My first contact with my birth family was through a message on the DNA testing site 23andMe. I had been adopted into a family in the United States when I was about 5 months old from an orphanage in Bogotá, Colombia, so I had zero expectations to find family in the United States, and it was a pleasant surprise.
Like most international adoptions, mine was a closed adoption, which meant my parents and I had very little information about my birth family. We only knew there was another sibling somewhere. Even though I had a dozen questions about my past, I had very few answers until I was gifted a genetic test to narrow down my background and discover some medical information.
When I first connected with my newfound siblings, it was easy to get overwhelmed with the slew of questions I had for them, not to mention thoughts of traveling to meet in person. But our first step was to exchange email addresses. We began to send back-to-back emails as we got to know one another. Email can be a bit more formal, so it was good to have that structure in place for our first few attempts at communication when we were practically strangers.
By the time my search discovered our birth mother in Colombia, I knew I needed to figure out the best way for us all to have boundaries and still connect over the long distance. Here’s how I’m nurturing those long-distance relationships with my birth family.
1. I discovered which mode of communication works best
With some of my birth family in the United States and others in Colombia, we tried to set up phone calls and Zoom meetings but realized quickly that it wasn’t for us. With my family in the states, it didn’t really feel natural to call up my siblings after knowing them only for a year. Add in a language barrier with my birth mother and other siblings in Colombia, and it meant there was also a risk for possible miscommunication. It became too difficult to set up calls between them and a translator.
Between the cost, scheduling conflicts, and overall awkwardness of sharing such personal details with strangers, I knew that I couldn’t sustain calls for more than just occasional communication. I also started to dread emails because communication was personally too slow for me. It was hard to nurture a relationship when I felt like a random pen-pal with someone that was my family.
Ultimately, I discovered a combination of texting and WhatsApp messages (a free international messaging and calling app) worked best. Messaging right on my phone allowed me and my family to chat as often as we wanted and felt like less pressure than a formal call. I could translate really quickly on my phone using Google Translate and we could all send pictures or videos when we wanted.
2. I set boundaries and put my mental health first
Boundaries are important to set with all family members. They prevent individuals from being taken advantage of as well as prevent resentment or burnout.

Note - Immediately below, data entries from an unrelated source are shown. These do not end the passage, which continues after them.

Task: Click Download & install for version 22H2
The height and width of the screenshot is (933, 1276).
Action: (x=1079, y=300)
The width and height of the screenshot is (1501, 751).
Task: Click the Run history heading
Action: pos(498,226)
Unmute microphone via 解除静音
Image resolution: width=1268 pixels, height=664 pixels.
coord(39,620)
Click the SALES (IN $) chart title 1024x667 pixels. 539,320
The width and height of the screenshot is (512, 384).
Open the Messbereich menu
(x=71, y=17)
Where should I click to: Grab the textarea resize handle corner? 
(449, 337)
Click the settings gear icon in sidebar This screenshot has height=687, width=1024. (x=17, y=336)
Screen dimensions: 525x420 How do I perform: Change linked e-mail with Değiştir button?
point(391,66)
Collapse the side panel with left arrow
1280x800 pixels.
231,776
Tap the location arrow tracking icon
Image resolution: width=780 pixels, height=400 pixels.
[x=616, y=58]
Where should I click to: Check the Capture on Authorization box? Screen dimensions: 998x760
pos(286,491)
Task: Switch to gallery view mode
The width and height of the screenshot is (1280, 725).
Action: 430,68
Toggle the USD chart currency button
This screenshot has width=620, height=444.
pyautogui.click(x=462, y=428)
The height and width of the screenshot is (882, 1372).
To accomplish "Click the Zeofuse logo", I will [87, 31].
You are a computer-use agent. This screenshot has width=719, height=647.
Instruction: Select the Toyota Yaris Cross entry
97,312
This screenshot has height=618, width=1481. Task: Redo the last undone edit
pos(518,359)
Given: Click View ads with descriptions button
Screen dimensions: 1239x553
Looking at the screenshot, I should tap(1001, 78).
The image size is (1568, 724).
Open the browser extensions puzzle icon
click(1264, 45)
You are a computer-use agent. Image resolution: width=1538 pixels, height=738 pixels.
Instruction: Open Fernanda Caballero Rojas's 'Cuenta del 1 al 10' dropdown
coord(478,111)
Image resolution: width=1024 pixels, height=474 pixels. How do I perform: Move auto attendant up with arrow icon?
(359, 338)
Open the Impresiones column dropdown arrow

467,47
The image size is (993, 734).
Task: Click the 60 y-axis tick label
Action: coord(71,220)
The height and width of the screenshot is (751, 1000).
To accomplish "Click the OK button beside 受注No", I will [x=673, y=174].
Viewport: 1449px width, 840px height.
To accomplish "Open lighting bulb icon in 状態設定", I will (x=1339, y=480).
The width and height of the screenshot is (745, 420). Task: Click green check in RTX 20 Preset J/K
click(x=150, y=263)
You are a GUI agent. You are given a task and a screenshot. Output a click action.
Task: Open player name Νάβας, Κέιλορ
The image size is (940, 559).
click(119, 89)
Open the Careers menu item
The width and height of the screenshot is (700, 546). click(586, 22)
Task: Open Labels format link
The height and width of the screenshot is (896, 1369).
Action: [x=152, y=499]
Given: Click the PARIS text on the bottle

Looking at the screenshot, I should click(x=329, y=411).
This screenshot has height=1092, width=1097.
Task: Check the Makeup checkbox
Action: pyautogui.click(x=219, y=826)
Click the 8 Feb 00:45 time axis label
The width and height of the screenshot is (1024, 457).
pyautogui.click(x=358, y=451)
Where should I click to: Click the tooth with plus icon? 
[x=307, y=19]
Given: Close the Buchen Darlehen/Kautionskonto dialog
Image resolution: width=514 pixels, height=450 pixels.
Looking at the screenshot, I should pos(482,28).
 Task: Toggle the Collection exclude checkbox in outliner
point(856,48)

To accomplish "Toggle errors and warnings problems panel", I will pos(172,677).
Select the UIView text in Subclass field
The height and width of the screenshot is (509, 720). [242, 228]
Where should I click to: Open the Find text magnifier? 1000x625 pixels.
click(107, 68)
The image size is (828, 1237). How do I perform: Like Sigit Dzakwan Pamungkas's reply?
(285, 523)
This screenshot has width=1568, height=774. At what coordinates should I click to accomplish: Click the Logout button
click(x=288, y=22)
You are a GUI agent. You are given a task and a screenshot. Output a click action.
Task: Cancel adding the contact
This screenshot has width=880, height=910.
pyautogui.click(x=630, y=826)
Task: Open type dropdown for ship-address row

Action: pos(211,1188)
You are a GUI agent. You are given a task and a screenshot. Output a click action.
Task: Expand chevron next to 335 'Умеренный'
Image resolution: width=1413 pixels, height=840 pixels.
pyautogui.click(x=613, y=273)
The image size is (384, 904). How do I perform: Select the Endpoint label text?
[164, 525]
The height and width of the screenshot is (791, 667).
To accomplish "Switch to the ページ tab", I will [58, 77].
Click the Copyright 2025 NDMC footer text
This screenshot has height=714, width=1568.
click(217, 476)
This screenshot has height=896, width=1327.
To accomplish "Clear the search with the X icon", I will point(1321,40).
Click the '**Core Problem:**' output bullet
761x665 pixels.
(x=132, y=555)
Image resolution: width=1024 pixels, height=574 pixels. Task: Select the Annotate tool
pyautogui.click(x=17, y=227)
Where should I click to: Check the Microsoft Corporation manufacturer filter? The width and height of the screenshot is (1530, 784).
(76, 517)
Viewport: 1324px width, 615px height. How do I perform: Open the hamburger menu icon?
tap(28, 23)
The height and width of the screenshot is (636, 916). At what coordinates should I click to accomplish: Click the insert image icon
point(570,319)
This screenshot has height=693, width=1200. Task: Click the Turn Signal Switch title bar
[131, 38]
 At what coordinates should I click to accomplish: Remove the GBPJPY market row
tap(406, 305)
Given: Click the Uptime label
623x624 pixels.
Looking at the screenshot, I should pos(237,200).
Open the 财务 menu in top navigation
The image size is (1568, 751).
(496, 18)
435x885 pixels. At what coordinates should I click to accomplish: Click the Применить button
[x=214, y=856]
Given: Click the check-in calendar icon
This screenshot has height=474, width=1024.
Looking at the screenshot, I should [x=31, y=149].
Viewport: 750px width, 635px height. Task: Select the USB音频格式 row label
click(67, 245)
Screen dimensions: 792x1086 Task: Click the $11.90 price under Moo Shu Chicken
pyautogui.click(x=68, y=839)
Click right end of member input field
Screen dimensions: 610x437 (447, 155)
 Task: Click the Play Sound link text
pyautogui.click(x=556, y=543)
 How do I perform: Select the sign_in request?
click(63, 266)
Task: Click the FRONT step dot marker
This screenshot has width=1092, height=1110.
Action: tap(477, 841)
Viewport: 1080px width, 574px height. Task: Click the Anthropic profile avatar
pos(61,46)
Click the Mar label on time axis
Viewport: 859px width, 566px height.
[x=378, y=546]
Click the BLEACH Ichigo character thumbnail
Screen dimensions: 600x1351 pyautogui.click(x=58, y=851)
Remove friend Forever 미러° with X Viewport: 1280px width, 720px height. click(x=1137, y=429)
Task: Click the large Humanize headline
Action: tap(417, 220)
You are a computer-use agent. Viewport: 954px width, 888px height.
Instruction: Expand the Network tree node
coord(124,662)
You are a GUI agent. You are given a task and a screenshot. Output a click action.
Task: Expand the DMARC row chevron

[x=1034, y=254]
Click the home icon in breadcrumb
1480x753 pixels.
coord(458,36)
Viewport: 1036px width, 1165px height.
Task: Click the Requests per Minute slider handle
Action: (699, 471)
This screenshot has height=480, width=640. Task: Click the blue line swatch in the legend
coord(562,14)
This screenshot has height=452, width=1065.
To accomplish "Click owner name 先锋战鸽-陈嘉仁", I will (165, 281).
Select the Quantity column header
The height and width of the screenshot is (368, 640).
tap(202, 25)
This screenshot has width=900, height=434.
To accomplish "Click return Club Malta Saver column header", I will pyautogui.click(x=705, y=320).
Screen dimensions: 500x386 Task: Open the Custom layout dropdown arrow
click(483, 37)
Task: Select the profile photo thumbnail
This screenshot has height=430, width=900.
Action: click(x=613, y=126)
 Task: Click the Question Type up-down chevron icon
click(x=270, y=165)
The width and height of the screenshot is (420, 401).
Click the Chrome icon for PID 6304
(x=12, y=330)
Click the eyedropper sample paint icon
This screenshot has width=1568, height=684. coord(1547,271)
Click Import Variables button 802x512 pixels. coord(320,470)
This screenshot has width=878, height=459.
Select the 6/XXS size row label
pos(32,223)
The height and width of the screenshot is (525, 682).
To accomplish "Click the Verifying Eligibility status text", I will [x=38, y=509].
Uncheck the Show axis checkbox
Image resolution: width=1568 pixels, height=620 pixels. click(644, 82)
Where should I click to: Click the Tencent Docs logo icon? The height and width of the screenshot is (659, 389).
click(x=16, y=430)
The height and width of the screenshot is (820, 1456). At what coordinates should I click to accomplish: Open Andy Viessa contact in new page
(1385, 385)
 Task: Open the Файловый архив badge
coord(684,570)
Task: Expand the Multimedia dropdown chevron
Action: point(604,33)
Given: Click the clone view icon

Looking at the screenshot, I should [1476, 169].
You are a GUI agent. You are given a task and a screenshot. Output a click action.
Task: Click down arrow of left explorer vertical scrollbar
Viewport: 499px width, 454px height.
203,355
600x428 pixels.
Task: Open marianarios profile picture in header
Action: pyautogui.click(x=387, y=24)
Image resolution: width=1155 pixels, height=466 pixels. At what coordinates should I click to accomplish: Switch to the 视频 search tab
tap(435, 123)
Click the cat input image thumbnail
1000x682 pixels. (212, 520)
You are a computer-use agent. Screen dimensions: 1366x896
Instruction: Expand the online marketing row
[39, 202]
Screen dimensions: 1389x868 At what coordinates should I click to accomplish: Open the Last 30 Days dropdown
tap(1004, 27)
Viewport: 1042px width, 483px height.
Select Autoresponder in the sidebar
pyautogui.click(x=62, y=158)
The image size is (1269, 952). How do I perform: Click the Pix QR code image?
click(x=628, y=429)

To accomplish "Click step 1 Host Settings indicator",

After a lot of work with my therapist to help me set up boundaries with my adoptive family, I knew I wanted to set myself up for success with my biological family members too. In order to do this, I talked with other adoptees about their experiences, then considered what I was and wasn’t comfortable with.
For instance, while I personally have never had a birth family member ask for money, it is something I knew was possible after other adoptees shared their experiences with me. When you are adopted internationally, and even domestically, birth families are often struggling financially and need some help. When they learn family members were adopted into the United States, there is an assumption that we are well off, which is often not the case. Knowing this was a possibility, I was able to discuss possible outcomes with my husband and set a hard boundary I would stick to if they did happen to ask. Just having a plan of action has eliminated the anxiety over the possibility for me.
Some adoptees have communication boundaries, and for me, it was something that I needed to set with myself. I dealt with a lot of guilt when I didn’t get in touch with my family as often as they preferred. I quickly learned that I couldn’t push myself to do more than once a week or so, or it would start to affect my mental health. Learning this boundary and communicating that with family has helped us talk about expectations and respect one another more. We are now able to meet in the middle most times and our relationship has only strengthened.
3. I picked out a strong support network
While I am comfortable talking about my adoption experience in an educational way or as a mentor, it can be difficult to be open about how hard it can be with loved ones. At first, I was discouraged by a negative experience with friends and family who didn’t understand the extent of grief adoptees can experience. I avoided sharing with everyone except my therapist. Ultimately, I had to learn how to open up with a few others to make sure I had the support I needed.
A good support network depends on what an individual needs, but for me, it was most important that I was confiding in loved ones who had experienced separation from a parent or sibling, understood the complexities of language and cultural barriers, and were willing to listen rather than give advice. While some friends are better at some aspects than others, I’ve discovered that it is OK to reach out to my chosen support when I need help with a certain situation rather than oversharing with everyone I know. So far, this has helped me feel supported enough that my mental health is flourishing and my relationship with my birth family is stronger than ever.